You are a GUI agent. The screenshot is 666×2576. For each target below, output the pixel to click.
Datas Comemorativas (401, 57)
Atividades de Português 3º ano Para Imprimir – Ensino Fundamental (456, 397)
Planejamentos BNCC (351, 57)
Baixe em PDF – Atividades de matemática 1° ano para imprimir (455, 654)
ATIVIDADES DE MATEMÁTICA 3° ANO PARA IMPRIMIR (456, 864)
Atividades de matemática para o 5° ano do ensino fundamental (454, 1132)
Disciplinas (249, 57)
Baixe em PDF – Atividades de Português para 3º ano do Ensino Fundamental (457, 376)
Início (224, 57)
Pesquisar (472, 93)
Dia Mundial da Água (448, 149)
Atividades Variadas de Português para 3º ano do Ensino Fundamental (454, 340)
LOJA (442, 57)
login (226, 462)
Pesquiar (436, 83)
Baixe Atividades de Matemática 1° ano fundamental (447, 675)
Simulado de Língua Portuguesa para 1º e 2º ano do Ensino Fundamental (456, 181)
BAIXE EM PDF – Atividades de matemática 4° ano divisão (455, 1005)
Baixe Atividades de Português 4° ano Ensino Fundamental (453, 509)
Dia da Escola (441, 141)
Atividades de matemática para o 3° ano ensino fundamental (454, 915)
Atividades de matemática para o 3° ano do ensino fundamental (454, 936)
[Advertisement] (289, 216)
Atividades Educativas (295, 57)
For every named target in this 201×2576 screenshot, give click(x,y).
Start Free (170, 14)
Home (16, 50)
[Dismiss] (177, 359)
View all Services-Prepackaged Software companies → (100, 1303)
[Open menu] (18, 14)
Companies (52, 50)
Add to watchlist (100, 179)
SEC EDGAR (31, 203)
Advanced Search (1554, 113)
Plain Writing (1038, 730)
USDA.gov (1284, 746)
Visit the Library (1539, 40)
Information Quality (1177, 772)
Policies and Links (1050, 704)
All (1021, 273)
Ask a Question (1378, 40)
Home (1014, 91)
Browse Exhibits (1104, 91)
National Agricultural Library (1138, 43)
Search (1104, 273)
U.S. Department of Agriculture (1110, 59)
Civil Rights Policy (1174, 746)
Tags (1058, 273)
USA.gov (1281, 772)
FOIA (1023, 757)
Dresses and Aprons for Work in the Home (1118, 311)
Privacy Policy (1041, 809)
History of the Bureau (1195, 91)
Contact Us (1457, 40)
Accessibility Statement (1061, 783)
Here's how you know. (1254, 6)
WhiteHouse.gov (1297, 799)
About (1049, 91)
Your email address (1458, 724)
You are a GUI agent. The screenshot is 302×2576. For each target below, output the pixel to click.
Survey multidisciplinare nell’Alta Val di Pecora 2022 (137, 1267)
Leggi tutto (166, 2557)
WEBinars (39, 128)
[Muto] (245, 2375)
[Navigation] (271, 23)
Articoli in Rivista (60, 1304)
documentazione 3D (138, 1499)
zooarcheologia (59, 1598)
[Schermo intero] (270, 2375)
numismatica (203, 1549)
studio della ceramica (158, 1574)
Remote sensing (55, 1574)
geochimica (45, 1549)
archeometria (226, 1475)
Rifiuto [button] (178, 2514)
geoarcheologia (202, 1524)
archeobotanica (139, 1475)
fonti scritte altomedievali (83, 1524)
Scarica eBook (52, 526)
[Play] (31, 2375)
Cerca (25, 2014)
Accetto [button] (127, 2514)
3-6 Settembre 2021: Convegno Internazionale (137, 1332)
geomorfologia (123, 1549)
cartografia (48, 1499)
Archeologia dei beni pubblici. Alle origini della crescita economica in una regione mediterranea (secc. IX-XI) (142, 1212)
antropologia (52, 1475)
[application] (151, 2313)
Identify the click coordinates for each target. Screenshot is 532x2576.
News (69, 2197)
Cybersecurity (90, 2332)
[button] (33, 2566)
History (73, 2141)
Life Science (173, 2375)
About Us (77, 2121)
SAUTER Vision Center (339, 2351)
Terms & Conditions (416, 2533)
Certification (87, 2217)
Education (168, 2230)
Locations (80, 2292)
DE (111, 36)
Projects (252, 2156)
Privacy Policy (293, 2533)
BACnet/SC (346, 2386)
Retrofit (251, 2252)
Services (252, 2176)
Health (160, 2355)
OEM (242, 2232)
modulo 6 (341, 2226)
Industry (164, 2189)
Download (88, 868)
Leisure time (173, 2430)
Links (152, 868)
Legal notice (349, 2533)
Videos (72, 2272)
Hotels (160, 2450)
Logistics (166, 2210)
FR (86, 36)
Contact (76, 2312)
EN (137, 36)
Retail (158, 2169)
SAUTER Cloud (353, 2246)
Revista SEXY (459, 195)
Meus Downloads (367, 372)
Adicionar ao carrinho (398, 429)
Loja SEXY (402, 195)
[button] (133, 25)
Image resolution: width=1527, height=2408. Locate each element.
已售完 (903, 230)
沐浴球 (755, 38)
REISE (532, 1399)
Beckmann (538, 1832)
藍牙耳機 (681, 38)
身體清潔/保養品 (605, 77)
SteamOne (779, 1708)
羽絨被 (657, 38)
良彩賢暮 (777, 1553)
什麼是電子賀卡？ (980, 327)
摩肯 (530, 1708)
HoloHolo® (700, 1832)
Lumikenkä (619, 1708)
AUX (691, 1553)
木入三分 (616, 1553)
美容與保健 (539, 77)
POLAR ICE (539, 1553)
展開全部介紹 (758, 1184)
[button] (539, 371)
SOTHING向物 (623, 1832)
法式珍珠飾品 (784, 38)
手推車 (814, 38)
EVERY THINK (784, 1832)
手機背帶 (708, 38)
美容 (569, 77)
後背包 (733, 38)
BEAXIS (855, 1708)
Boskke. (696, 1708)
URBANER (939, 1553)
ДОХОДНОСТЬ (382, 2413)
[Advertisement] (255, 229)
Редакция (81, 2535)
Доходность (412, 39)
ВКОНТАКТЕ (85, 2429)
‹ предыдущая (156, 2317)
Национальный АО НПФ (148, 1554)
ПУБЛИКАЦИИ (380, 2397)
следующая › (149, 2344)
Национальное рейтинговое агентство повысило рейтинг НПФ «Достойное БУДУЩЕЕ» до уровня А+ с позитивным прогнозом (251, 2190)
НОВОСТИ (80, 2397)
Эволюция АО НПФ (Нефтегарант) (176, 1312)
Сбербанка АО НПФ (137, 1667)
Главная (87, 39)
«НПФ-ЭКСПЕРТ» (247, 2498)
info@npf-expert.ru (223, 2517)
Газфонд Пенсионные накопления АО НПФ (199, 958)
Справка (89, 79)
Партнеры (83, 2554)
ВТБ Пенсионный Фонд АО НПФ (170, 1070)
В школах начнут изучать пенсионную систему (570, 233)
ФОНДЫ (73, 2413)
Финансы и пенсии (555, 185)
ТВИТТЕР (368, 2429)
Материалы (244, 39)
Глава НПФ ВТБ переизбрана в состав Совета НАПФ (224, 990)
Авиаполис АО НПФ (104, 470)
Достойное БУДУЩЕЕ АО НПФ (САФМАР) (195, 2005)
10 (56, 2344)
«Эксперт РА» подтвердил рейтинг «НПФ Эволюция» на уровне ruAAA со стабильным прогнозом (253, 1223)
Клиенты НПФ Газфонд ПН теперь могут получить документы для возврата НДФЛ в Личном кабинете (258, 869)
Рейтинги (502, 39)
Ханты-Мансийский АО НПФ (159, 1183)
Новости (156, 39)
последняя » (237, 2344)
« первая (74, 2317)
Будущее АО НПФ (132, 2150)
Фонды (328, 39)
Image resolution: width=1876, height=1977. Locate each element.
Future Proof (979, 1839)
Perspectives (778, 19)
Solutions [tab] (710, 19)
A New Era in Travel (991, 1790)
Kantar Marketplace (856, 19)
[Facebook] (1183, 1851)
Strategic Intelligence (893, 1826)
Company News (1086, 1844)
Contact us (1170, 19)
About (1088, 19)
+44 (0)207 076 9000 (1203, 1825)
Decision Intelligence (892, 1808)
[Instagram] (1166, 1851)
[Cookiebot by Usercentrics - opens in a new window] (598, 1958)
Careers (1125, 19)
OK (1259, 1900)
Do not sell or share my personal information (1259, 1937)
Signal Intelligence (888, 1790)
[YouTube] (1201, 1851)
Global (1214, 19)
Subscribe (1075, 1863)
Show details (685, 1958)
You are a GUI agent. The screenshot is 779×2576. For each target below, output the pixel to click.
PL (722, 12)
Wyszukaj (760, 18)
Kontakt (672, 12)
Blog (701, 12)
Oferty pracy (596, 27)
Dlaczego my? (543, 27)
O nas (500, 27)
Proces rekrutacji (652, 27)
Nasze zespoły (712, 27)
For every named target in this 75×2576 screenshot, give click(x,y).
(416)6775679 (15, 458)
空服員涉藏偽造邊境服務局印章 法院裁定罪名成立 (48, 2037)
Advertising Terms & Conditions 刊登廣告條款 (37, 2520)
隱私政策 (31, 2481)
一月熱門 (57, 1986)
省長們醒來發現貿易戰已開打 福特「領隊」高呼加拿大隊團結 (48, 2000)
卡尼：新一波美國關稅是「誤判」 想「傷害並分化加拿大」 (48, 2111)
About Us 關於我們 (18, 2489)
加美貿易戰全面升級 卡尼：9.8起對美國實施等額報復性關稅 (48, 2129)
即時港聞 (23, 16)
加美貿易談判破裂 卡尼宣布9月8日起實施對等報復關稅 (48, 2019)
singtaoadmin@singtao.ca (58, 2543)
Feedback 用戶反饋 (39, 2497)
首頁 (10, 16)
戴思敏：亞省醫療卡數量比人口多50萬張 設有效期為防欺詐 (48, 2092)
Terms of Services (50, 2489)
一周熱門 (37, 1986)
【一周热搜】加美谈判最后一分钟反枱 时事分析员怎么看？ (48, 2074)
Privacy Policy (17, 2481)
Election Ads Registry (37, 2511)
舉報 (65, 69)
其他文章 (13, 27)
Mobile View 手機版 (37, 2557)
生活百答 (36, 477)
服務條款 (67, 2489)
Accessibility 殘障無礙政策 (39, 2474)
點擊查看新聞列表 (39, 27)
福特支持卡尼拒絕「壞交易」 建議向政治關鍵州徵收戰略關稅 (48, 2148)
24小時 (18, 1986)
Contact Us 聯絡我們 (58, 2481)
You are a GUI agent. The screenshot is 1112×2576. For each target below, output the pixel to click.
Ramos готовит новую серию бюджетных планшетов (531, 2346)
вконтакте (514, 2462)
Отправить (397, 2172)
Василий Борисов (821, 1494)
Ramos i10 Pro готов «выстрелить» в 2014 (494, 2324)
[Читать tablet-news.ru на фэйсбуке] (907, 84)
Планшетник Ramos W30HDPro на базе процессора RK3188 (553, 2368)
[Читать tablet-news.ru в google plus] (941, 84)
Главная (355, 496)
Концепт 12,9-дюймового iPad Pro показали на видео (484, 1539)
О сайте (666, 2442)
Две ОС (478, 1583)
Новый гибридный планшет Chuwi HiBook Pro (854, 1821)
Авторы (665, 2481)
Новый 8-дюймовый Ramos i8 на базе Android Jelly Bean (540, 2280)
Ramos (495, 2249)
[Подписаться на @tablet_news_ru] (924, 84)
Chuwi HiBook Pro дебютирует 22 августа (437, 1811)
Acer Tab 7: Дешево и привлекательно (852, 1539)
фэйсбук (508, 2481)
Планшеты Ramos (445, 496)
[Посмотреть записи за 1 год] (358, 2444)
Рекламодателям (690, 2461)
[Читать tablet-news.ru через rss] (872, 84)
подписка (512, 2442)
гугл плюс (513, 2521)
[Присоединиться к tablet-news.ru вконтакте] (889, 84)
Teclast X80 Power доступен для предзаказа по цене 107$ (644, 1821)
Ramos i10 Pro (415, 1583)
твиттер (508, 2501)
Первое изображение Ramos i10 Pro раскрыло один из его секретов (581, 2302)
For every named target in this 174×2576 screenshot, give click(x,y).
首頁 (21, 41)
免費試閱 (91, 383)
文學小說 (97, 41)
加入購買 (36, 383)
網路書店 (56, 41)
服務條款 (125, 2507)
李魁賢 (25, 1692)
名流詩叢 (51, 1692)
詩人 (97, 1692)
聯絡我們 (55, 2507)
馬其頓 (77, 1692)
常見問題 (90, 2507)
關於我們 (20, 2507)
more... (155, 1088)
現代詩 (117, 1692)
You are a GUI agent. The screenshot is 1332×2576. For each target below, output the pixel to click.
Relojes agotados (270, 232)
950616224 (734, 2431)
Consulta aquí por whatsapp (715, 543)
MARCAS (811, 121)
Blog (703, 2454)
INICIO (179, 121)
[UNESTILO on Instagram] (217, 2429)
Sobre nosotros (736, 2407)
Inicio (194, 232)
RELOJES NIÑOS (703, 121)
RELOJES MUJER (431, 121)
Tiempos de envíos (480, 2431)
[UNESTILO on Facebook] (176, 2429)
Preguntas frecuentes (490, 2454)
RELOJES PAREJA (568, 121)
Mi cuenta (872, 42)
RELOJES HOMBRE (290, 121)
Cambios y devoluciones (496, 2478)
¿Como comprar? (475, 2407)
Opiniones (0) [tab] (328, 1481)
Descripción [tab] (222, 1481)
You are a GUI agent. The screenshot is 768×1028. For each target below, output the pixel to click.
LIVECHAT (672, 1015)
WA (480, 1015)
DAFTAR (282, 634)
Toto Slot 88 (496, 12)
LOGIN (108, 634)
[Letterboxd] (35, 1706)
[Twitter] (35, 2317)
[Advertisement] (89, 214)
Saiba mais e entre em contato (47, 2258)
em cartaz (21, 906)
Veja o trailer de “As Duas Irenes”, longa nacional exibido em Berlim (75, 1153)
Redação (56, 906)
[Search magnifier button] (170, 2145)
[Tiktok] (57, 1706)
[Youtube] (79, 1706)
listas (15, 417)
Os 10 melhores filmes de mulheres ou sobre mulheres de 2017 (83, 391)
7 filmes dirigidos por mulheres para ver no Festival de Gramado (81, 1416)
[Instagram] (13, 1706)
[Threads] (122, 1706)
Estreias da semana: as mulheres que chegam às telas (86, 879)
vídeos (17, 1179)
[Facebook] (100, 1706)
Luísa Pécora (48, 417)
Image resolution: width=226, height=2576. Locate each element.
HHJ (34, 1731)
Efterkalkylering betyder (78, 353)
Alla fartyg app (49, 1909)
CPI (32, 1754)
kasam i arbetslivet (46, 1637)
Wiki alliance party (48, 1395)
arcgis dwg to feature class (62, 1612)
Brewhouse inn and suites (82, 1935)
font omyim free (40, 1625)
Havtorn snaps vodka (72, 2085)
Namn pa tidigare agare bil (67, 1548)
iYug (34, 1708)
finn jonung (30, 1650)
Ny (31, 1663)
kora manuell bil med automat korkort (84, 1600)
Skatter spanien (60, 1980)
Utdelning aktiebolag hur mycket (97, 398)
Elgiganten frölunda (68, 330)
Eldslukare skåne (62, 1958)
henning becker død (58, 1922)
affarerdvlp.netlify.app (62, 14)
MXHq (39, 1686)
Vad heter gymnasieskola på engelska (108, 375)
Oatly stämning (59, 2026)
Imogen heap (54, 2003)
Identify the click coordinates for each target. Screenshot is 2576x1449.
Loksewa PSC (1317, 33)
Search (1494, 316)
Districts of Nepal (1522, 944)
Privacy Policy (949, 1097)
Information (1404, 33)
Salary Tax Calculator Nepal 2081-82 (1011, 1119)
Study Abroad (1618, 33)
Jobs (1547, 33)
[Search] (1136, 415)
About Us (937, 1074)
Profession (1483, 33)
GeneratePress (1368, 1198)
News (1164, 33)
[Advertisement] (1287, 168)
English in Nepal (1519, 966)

# # # #

— Required work —
Only the lines above from the line containing "Decision Intelligence (892, 1808)" through the line containing "其他文章 (13, 27)" should be retyped, exactly and with both ends included.

— Written response —
Decision Intelligence (892, 1808)
[Instagram] (1166, 1851)
[Cookiebot by Usercentrics - opens in a new window] (598, 1958)
Careers (1125, 19)
OK (1259, 1900)
Do not sell or share my personal information (1259, 1937)
Signal Intelligence (888, 1790)
[YouTube] (1201, 1851)
Global (1214, 19)
Subscribe (1075, 1863)
Show details (685, 1958)
You are a GUI agent. The screenshot is 779×2576. For each target below, output the pixel to click.
PL (722, 12)
Wyszukaj (760, 18)
Kontakt (672, 12)
Blog (701, 12)
Oferty pracy (596, 27)
Dlaczego my? (543, 27)
O nas (500, 27)
Proces rekrutacji (652, 27)
Nasze zespoły (712, 27)
For every named target in this 75×2576 screenshot, give click(x,y).
(416)6775679 (15, 458)
空服員涉藏偽造邊境服務局印章 法院裁定罪名成立 (48, 2037)
Advertising Terms & Conditions 刊登廣告條款 (37, 2520)
隱私政策 (31, 2481)
一月熱門 (57, 1986)
省長們醒來發現貿易戰已開打 福特「領隊」高呼加拿大隊團結 (48, 2000)
卡尼：新一波美國關稅是「誤判」 想「傷害並分化加拿大」 (48, 2111)
About Us 關於我們 (18, 2489)
加美貿易戰全面升級 卡尼：9.8起對美國實施等額報復性關稅 (48, 2129)
即時港聞 (23, 16)
加美貿易談判破裂 卡尼宣布9月8日起實施對等報復關稅 (48, 2019)
singtaoadmin@singtao.ca (58, 2543)
Feedback 用戶反饋 (39, 2497)
首頁 (10, 16)
戴思敏：亞省醫療卡數量比人口多50萬張 設有效期為防欺詐 (48, 2092)
Terms of Services (50, 2489)
一周熱門 (37, 1986)
【一周热搜】加美谈判最后一分钟反枱 时事分析员怎么看？ (48, 2074)
Privacy Policy (17, 2481)
Election Ads Registry (37, 2511)
舉報 (65, 69)
其他文章 (13, 27)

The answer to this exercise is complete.